### EXTRACT
-------

The numbers are staggering, but experts say what we’re seeing is only the beginning. As AI-generated child sexual abuse material, or CSAM, surges to record levels, researchers warn that the technology isn’t just producing more harmful content, but it’s fundamentally changing how children are targeted; how survivors are revictimized; and how investigators are overwhelmed.
The surge is a direct consequence of generative AI becoming faster, cheaper, and more accessible to bad actors. Thorn has identified three distinct ways these tools are now being weaponized against children.
The first is the revictimization of historical abuse survivors. A child who was abused in 2010 and whose images have circulated online for over a decade now faces an entirely new layer of harm. Offenders are using AI to take those existing images and personalize them: inserting themselves into recorded scenes of abuse to produce new material.

-------

### WHAT IS REQUIRED
Answer these questions from the extract on AI-generated abuse material, one line each:
(a) What does the abbreviation CSAM stand for?
(b) What three changes in generative AI does the extract give as the cause of the surge?
(c) What is the first of the ways Thorn has identified?

### RAW DATA

-------

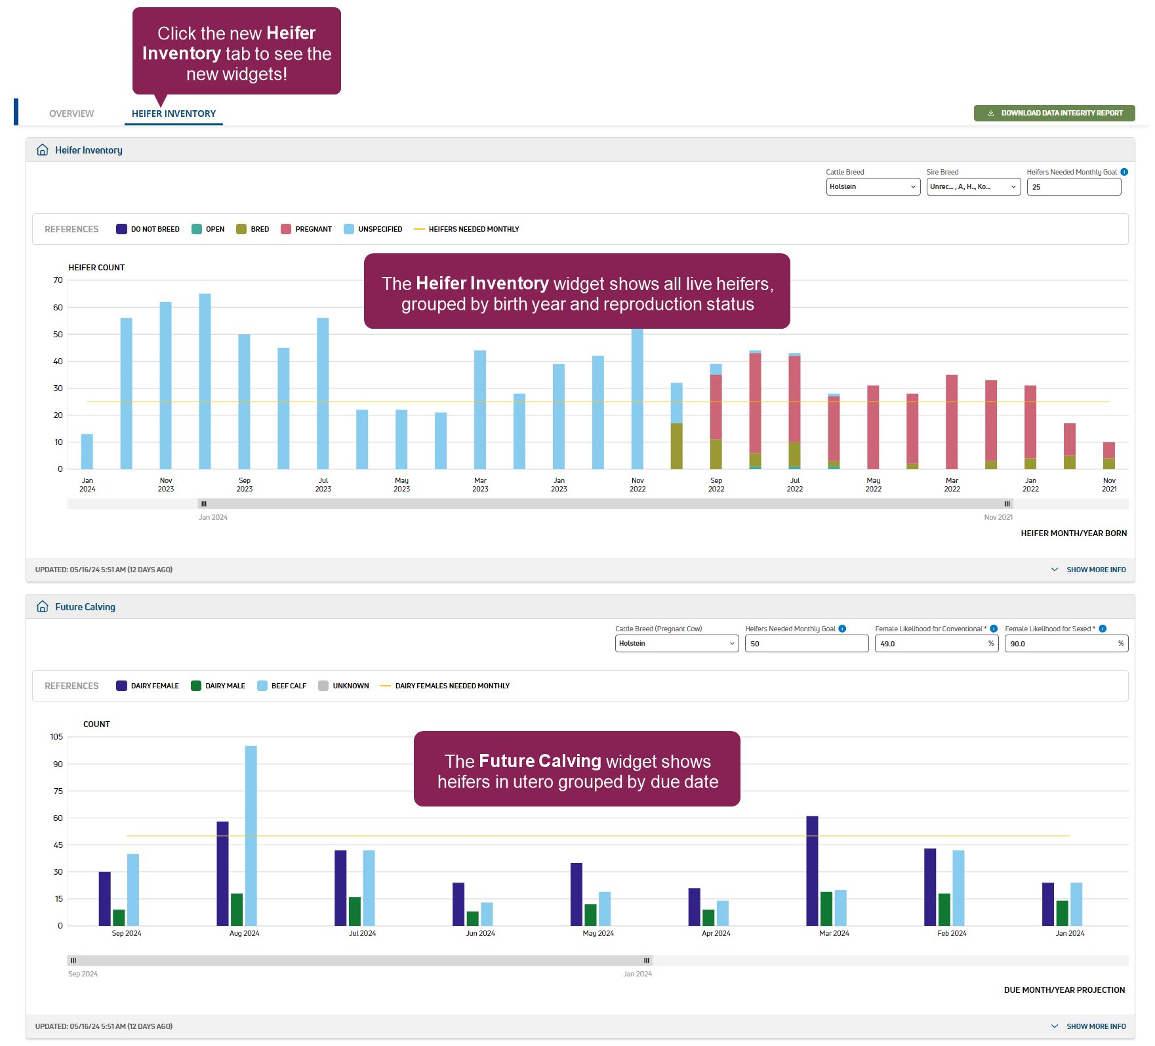Click chevron icon beside Heifer Inventory Show More Info
The height and width of the screenshot is (1046, 1155).
click(x=1055, y=570)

-------

### RESULT FOR THIS TASK
(a) Child sexual abuse material.
(b) It has become faster, cheaper, and more accessible to bad actors.
(c) The revictimization of historical abuse survivors.